I keep seeing people say this, but I cannot see how this works? One assumes the garbage collection needs to look at the filesystem table to know what has been deleted and what hasn't, but in a Raid0 setup there isn't any specific filesystem table on any single drive for it to reference?
An SSD can infer which blocks are empty when the operating system gives it a write request to put new data in a filesystem block. What it will actually do is mark the NAND block as available for erasing, put the new data in an empty NAND block (SSD's have a decent percentage of extra inaccessible NAND just for this purpose) and change it's internal table for that filesystem block to point to the new location.
RAID makes no difference, the controller divvies up the work, but it's still at some point telling the SSD to put data in locations that the SSD knows already have data in ... Otherwise you'd never be able to write more than the capacity of the drive!

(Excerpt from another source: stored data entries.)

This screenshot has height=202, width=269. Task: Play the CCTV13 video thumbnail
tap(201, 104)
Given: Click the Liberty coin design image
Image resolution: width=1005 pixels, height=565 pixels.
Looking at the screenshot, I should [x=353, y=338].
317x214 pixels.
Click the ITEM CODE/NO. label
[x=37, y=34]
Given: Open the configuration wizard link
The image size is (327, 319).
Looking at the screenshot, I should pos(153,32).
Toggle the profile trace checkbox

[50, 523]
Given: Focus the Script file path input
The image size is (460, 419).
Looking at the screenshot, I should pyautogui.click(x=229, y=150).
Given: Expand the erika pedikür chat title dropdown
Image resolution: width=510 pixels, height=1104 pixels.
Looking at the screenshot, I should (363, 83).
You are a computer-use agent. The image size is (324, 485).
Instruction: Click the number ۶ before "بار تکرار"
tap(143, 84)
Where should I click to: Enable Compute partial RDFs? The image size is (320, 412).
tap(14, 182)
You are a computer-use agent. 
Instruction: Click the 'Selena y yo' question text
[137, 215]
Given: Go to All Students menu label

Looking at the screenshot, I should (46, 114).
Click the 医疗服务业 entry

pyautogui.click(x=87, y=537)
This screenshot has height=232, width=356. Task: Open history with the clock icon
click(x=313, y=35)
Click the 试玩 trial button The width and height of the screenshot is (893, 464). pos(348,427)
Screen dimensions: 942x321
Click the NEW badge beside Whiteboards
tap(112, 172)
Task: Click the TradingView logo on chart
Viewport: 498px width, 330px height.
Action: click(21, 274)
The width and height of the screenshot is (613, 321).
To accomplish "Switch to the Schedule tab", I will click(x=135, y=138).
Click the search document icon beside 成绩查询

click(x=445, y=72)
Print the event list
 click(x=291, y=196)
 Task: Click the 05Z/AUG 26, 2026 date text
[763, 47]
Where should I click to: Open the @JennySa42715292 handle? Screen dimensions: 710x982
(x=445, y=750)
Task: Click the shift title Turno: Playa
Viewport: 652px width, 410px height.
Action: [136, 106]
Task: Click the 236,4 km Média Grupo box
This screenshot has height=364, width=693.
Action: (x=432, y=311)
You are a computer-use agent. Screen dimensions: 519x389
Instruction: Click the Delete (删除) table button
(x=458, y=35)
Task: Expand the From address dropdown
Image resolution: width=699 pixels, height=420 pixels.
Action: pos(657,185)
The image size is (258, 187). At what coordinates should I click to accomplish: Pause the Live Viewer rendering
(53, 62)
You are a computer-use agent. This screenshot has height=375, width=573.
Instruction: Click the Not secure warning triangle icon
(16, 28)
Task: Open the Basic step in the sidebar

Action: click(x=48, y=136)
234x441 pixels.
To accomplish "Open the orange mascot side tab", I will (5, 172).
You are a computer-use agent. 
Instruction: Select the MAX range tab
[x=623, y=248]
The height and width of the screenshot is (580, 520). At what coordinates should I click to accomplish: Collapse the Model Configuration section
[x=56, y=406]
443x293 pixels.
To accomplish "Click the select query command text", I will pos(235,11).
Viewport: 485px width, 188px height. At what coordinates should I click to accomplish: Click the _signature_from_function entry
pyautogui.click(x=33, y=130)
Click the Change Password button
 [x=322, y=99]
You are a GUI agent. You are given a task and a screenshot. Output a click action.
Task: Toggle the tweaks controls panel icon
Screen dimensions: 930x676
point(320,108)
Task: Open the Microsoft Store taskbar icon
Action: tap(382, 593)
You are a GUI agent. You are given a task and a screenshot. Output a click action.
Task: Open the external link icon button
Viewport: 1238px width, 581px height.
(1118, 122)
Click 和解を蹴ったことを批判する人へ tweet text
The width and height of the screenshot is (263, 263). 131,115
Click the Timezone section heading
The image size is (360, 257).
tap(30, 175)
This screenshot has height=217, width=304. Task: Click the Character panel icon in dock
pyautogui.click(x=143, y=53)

TRIM basically enhances a drives existing garbage collection routines. Instead of having to wait for a write request to come in and only being able to mark up which blocks are now free by which blocks it has been asked to store new data in, the drive gets told about ALL the blocks that can be marked for cleaning at the moment a file is deleted, which makes it much easier for it to keep a large pool of erased NAND ... and keeping a large pool of erased NAND as 'scratch space' is key to maintaining performance.
Garbage collection is nothing new for SSD's. Where routines have improved over the years is in becoming more proactive and intelligent at reorganising data so as to keep a larger available scratch space. Data needs to be reorganised because blocks can only be erased in large groups (128 blocks at a time), so the controller needs to copy data around (and update it's table) such that when those 128 blocks are erased nothing is lost.
The trade off for aggressive (i.e frequent and prepared to copy a lot of data to free up an erase block) is write amplification, since the same data can be written multiple times.
So the real benefit of TRIM support nowadays is not really performance (since garbage collection routines today work hard to keep sufficient scratch space to cope with normal usage patterns) but in reducing write amplification (less data will be copied unnecessarily, ergo less erase cycles used).
So far, NAND write cycles have not been an issue, even with the write amplification due to aggressive garbage collection firmwares and non-trim OS's I've seen very few reports of drives running out of cycles, so I feel it's safe to forego TRIM support.